Liquid Loft bei ImPulsTanz: Radikaler Parcours der Schmerzen

Liquid Loft bei ImPulsTanz: Radikaler Parcours der Schmerzen
Kritik: Chris Haring und seine Truppe Liquid Loft mit „Stand-Alones [polyphony]“ im Leopold Museum.

Ja, Kunst kann mitunter wehtun. Sie kann irritieren, provozieren, schockieren, verstören und für heftige Diskussionen sorgen. Das musste bereits Egon Schiele am eigenen Leib erfahren, dessen Werke – lange bevor sie Kultstatus erlangten und im Wiener Leopold Museum eine Art Heimat fanden – allerlei Anfeindungen ausgesetzt waren.

Schiele weiter gedacht

Für das Festival ImPulsTanz wandelt nun Chris Haring mit seiner famosen Truppe Liquid Loft auf den Spuren Schieles und gibt – naturgemäß im Leopold Museum – dem Maler-Genie all seine Radikalität zurück. Aber: Haring und seine acht Performerinnen und Performer bespielen nicht die Bilder und spielen nicht mit ihnen. Sie bleiben in den leeren Räumen des Untergeschoßes, stellen die Motive Schieles aber perfekt zur Schau. Die derzeit laufende (übrigens sehr sehenswerte) Ausstellung „Wien 1900“ wird ausgespart, ist aber dennoch omnipräsent.

Schiele neu gemacht

Wie bei einer echten Ausstellung spazieren die Besucher durch acht Räume. In jedem ist eine Performerin/ein Performer am Werk. Ausgestattet mit MP3-Player und einem Bluetooth-Lautsprecher kauern die einzelnen Gestalten in den Ecken oder in der Mitte: Verzerrte Gesichter, verrenkte Beine, über den Kopf verschränkte Arme, pure Nacktheit – viele Motive Schieles werden körperlich lebendig.
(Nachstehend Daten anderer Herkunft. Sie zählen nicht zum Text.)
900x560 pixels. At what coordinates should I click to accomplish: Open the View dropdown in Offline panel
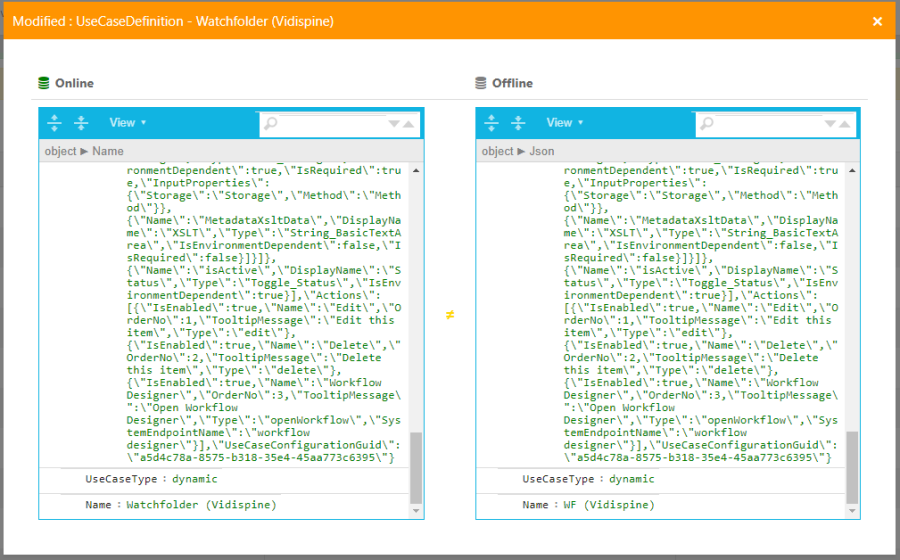click(564, 123)
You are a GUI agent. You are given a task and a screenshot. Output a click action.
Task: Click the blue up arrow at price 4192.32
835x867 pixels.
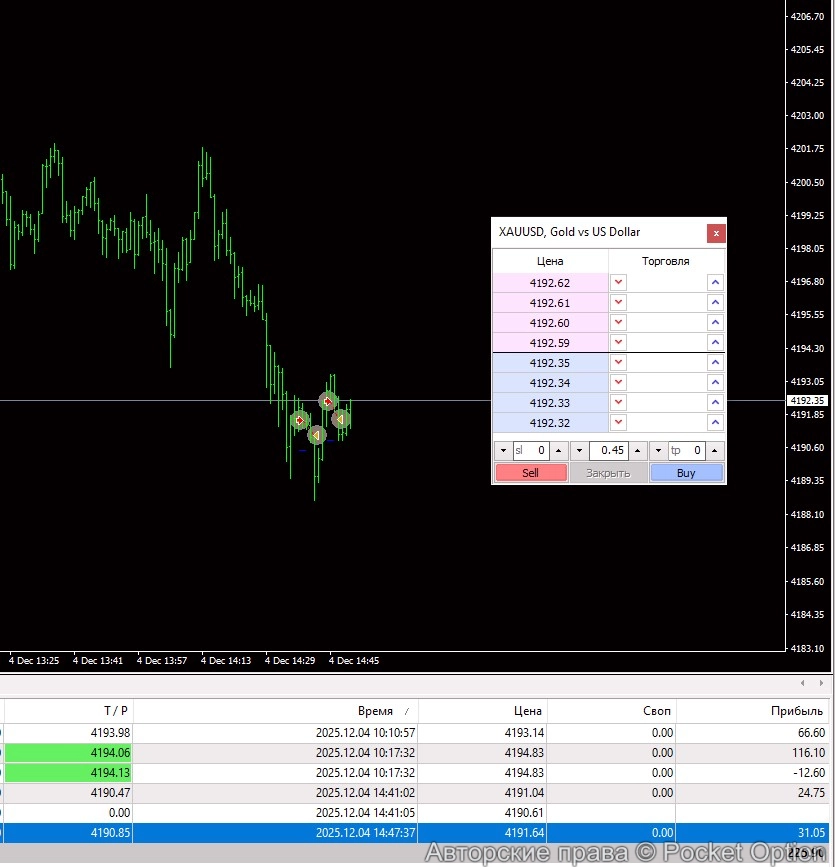(715, 423)
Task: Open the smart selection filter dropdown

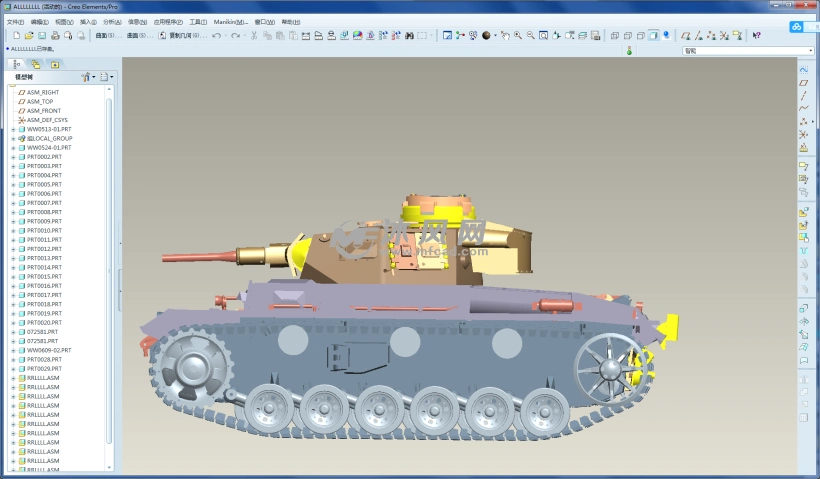Action: tap(748, 50)
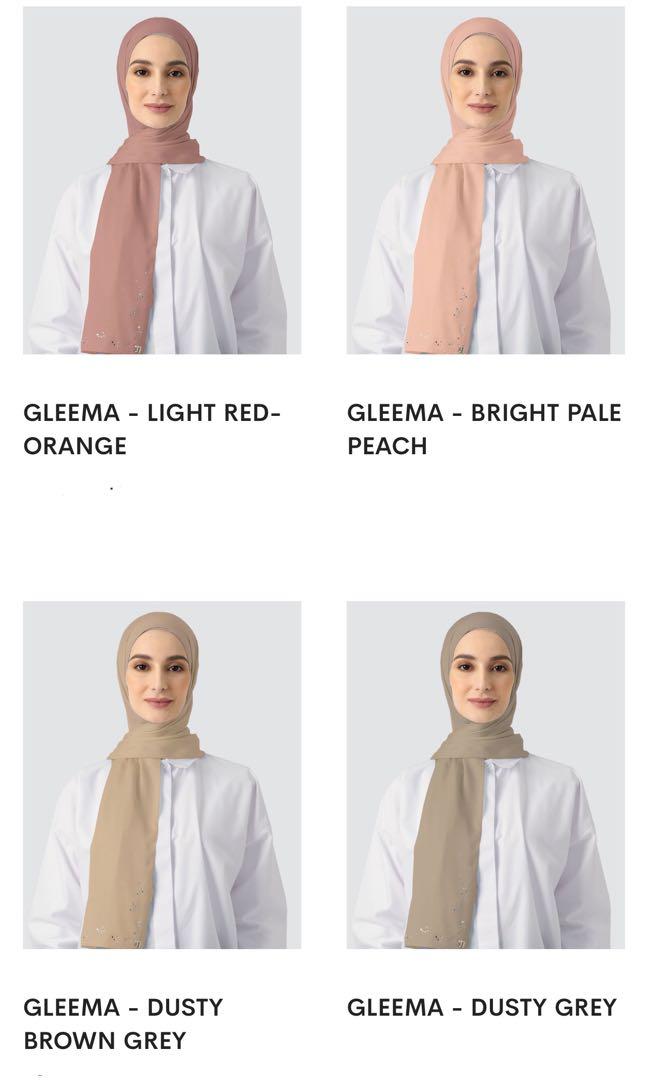This screenshot has width=648, height=1080.
Task: Open the Gleema Dusty Brown Grey product photo
Action: point(162,775)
Liquid Loft bei ImPulsTanz: Radikaler Parcours der Schmerzen

Es sind großartige Bilder, die gehen, die stöhnen, die leiden, die sprechen, die sich winden. Bewegte Bilder, die das gesamte Spektrum von erotisch-pornografisch aufgeladenen Situationen bis zu schmerzverzerrten Daseinsüberlegungen abdecken. Es sind eben echte „Stand-Alones“, die Haring/Liquid Loft zum Sound-Teppich von Andreas Berger kreiert haben.

Der Mensch in all seiner Körperlichkeit, seiner Sexualität, seiner Verwundbarkeit, seiner Schutzlosigkeit – Haring liefert (wie Schiele) seine bewegten und bewegenden Akte dem Blick des Betrachters schonungslos aus. Kunsthistoriker haben dabei auch ihre Freude – welches Gemälde, welche Zeichnung stand wofür Pate? Ein hinreißendes Vexierspiel!

Am Ende fügen sich die Miniaturen zu einem großen Ganzen, zu einem von Haring virtuos choreografierten Ensemble, zu einem echten Parcours der Schmerzen. Bildende Kunst in einer neuen Dimension – fantastisch!